The second most common ingredient is sugar – yikes. Sugar is essentially empty calories and although we need some sugar in our diet to stay healthy, Froot Loops contain way too much for us to have a healthy balance.
Because the two main ingredients aren’t healthy, we can already see a pattern of negativity for this cereal.
Does This Mean Froot Loops Are High In Sugar?
Yes, Froot Loops are super high in sugar, especially considering that they are a breakfast meal. A single serving of Froot Loops will contain 12 grams of sugar.
A single serving is considered 39 grams (or 1 ⅓ cups) which means that almost 31% of your portion is just sugar.
The national recommendation for daily sugar intake is 25g per day for women and 36g for men. This means eating Froot Loops for breakfast takes up between 33% and 48% of your daily allowance.
Are There Artificial Colors In Froot Loops?
There are artificial colors in Froot Loops. They are Red 40, Yellow 5, Yellow 6, and Blue 1.
You may wonder why it matters if a cereal has artificial colors in them, but researchers have found that eating enough artificial colors causes children to change their behavior.
They become hyperactive which creates behavioral problems as they cannot contain their energy.
This then leads to emotional distress as they cannot vocalize their problems, which leads to an energy crash due to the physical and emotional intensity.
Eating these artificial colors often, like through a bowl of cereal every day for years, can cause damage to our white blood cells. This damage can cause tumors to form and kidneys to fail.
The government claims to prevent these dramatic events by enforcing warning labels on products like these, however many people are still in the dark about the long-term effects.
Are There Any Positives?
With all this talk of doom and gloom, we cannot pretend that Froot Loops are completely toxic. They do have nutritional value, even if they are more of a dessert than a breakfast meal.
Froot Loops contain 2g of protein per serving. As we said before, a serving is considered 39g.
This means that just over 5% of your bowl will contain protein. This figure is without any additional milk you may enjoy with your breakfast bowl.
You are more likely to consume protein from your milk than you are from a portion of Fruit Loops. If you want to include as much protein as possible, we suggest drinking full-fat cow milk, soy milk, or pea milk.
Rice milk and almond milk have the lowest amount of protein, so you should avoid these alternatives while on the hunt for protein.
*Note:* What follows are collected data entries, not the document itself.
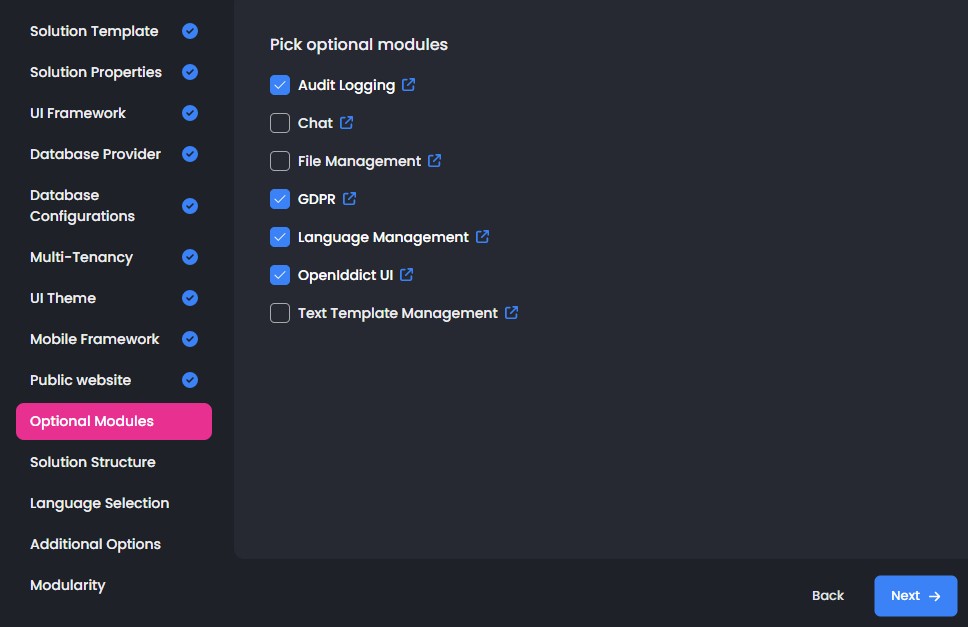Click the Solution Template completed checkmark icon
This screenshot has width=968, height=627.
click(x=190, y=31)
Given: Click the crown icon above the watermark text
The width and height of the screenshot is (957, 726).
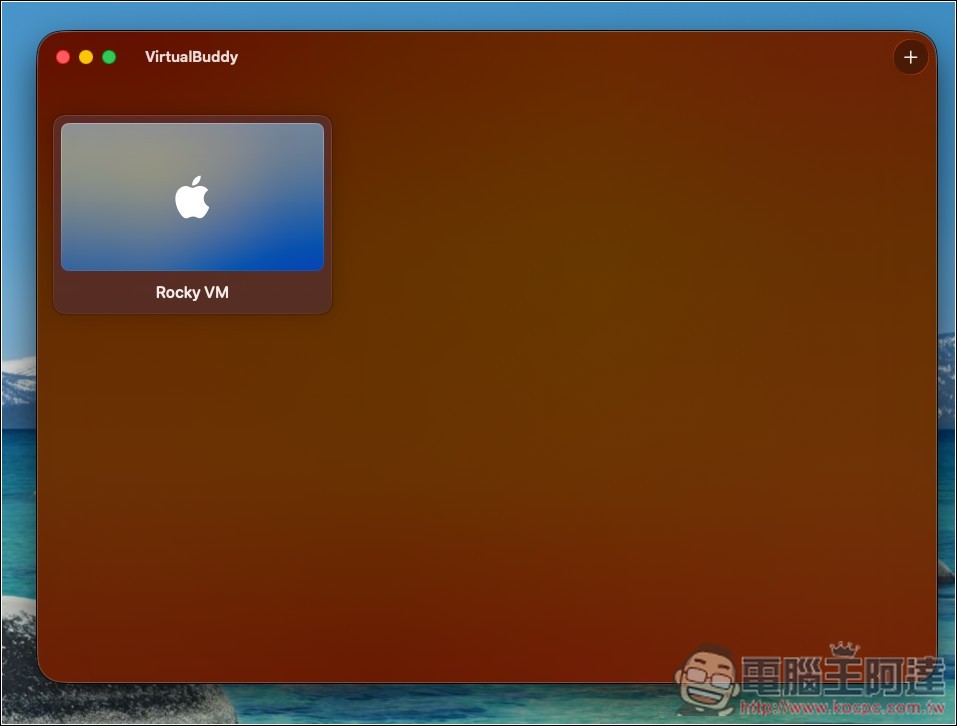Looking at the screenshot, I should 841,650.
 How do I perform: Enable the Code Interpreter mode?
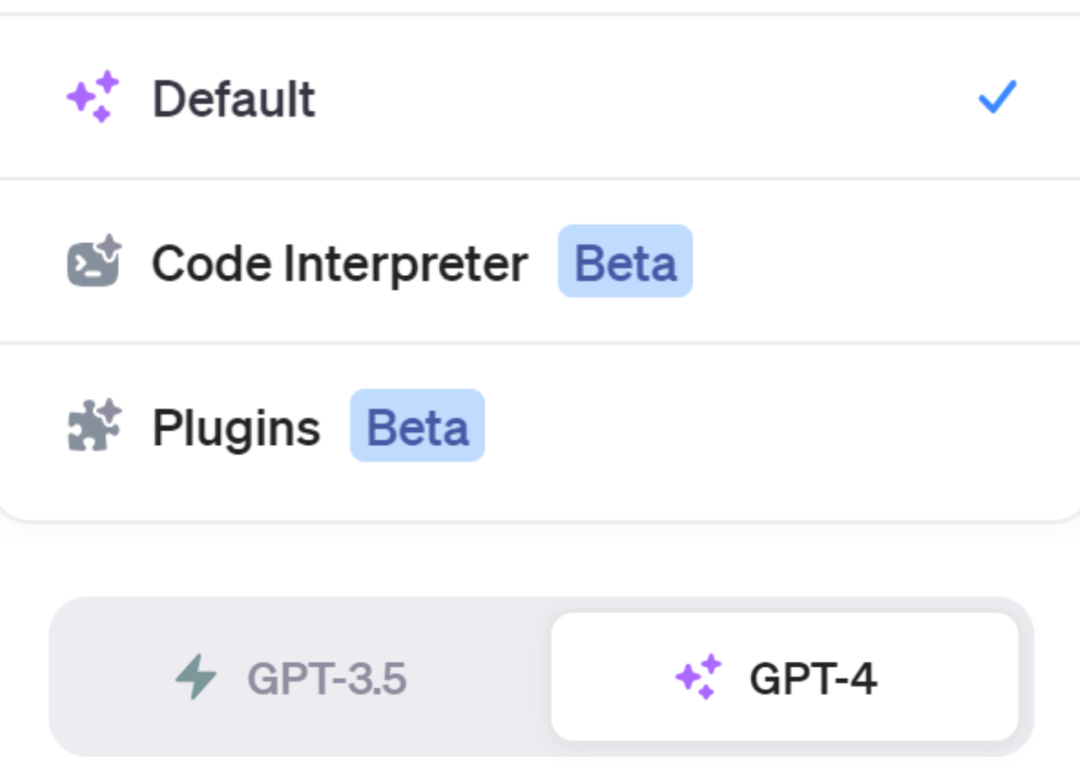[x=340, y=263]
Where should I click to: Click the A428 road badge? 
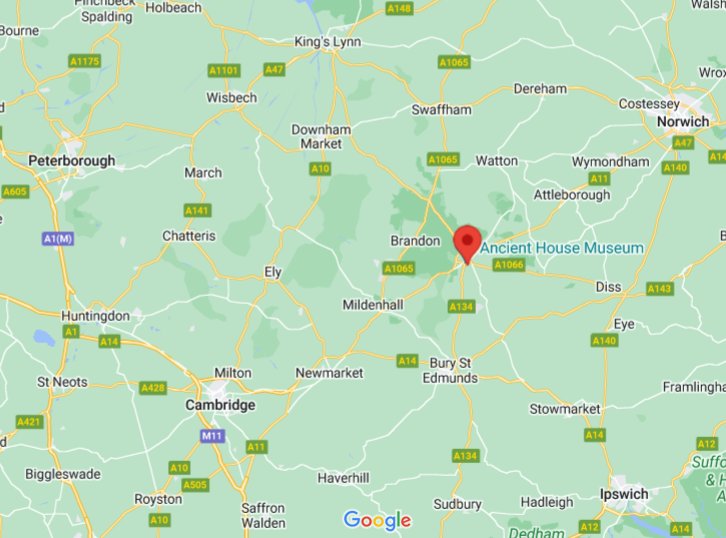coord(153,388)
All in all, Froot Loops do not have a lot of protein in them, so you shouldn’t be eating them if aiming for a high-protein diet.
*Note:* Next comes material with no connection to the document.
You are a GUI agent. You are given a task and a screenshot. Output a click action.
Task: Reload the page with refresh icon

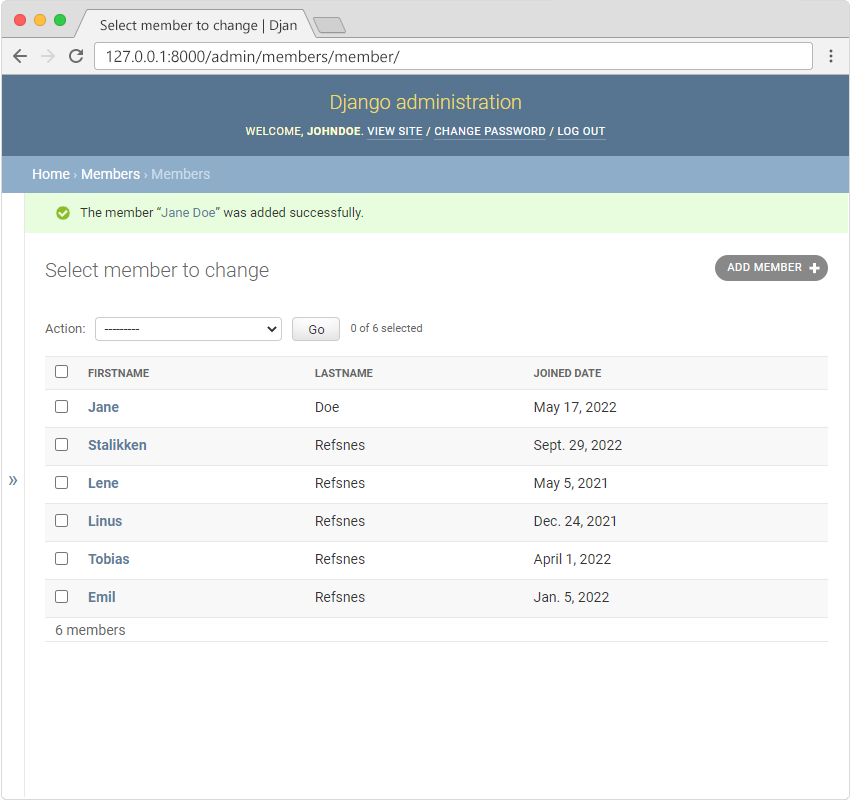(x=75, y=56)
The majority of this cereal is made from carbs, but in Froot Loops’ defense, so are most cereals.
Most cereals try to boast about their high fiber content. This is because fiber is needed to help give your digestive system the power and cleanliness it needs to be healthy.
Many people eat cereals in an attempt to up their fiber intake without much hassle.
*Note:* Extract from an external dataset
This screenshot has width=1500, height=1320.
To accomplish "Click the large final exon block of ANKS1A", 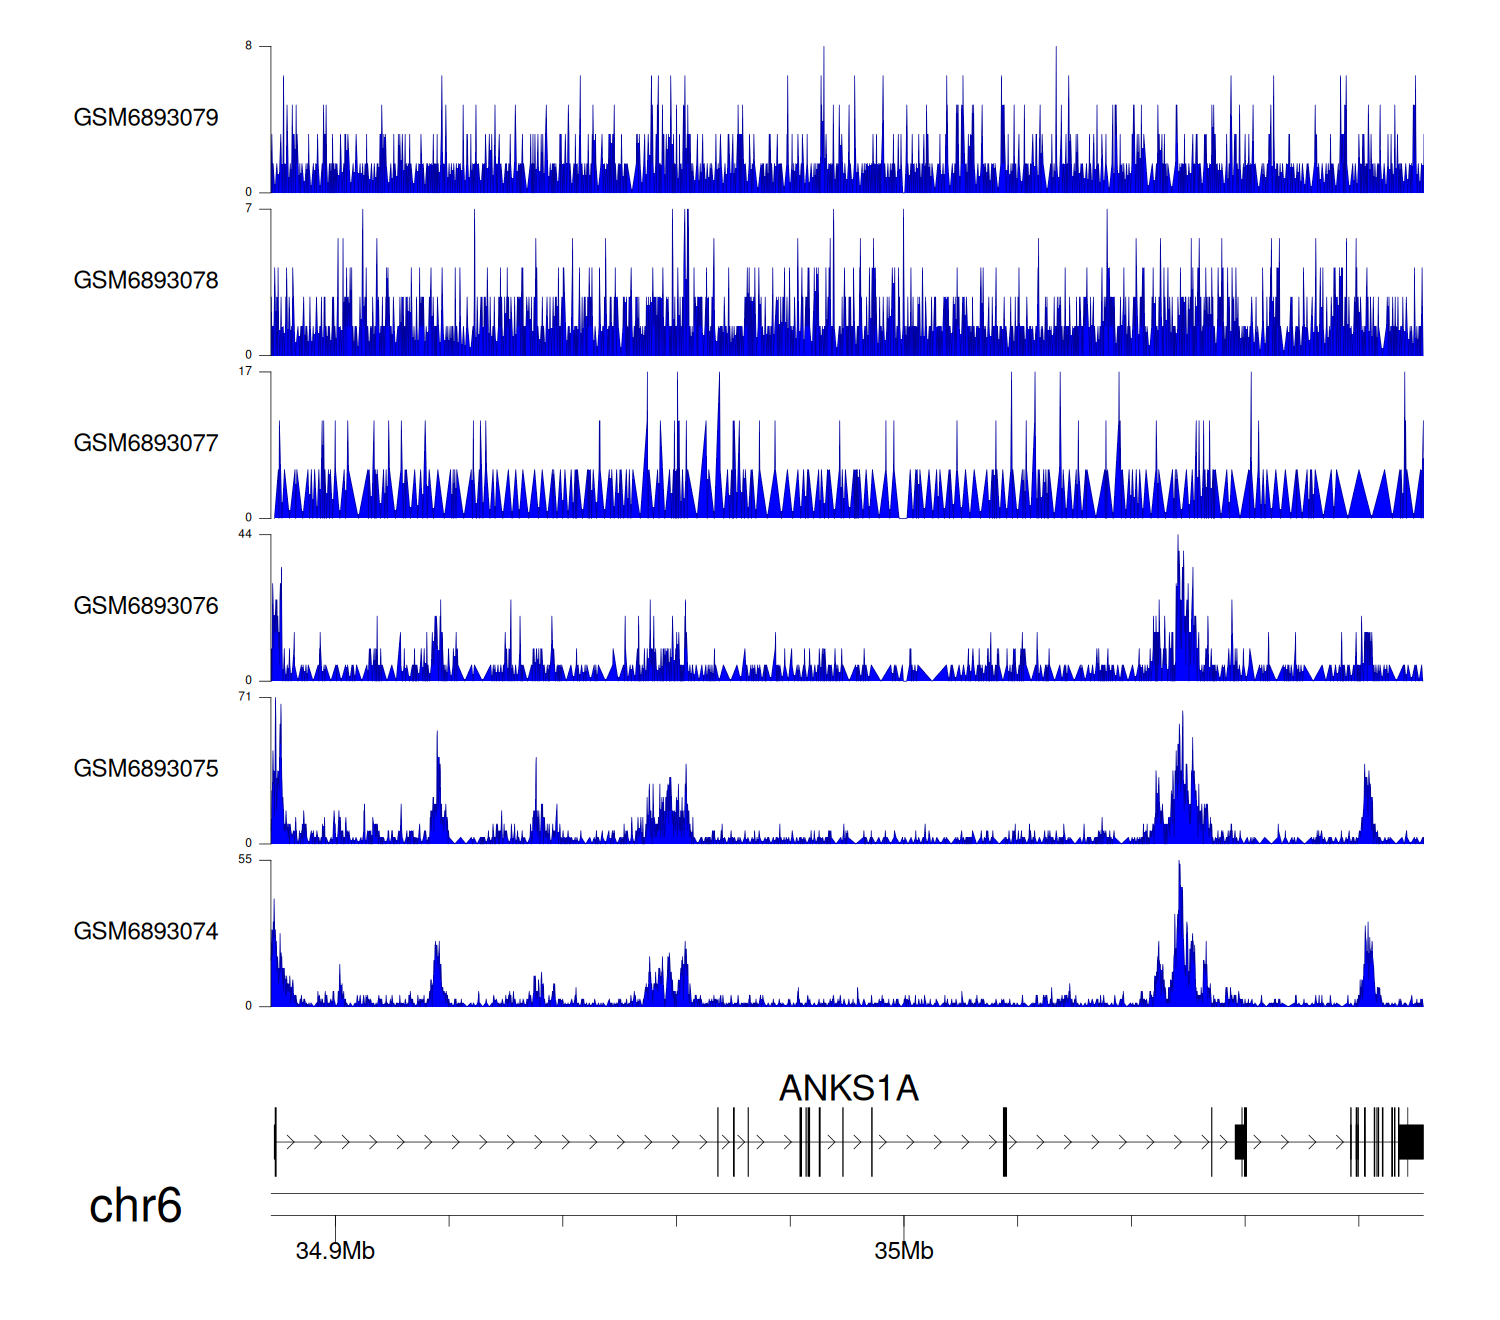I will pos(1411,1142).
So where does fiber fit on Froot Loops’ list? Well, just like protein, the number is very low. Only 2gs of fiber can be found in a serving.
Compared to their plainer and less colorful rivals Cheerios, this is less than half of the high-fiber cereal.
Froot Loops is part of Kellogg’s brand, so let’s compare these figures against other popular Kellogg’s cereals.
In first place, the most fibrous cereal is of course Fiber One giving 46.7g in a 100g bowl. Next is All-Bran Original coming in at 29.3g.
Skipping a couple of big names, we want to bring forward some more loved brands. Weetabix and Cheerios both contain 10g in a 100g bowl.
But what about other colorful cereals? Well, Lucky Charms is next with 5.6g per 100g, which is just 0.5g more than Froot Loops coming in at 5.1g in a 100g bowl.
Surprisingly Special K comes in second to last with 2.3g, and Rice Krispies in the last position with 1g.
As you can see, Froot Loops are not a healthy breakfast meal. They should be considered a snack rather than a cereal due to their high sugar levels, artificial colors, and low fiber content.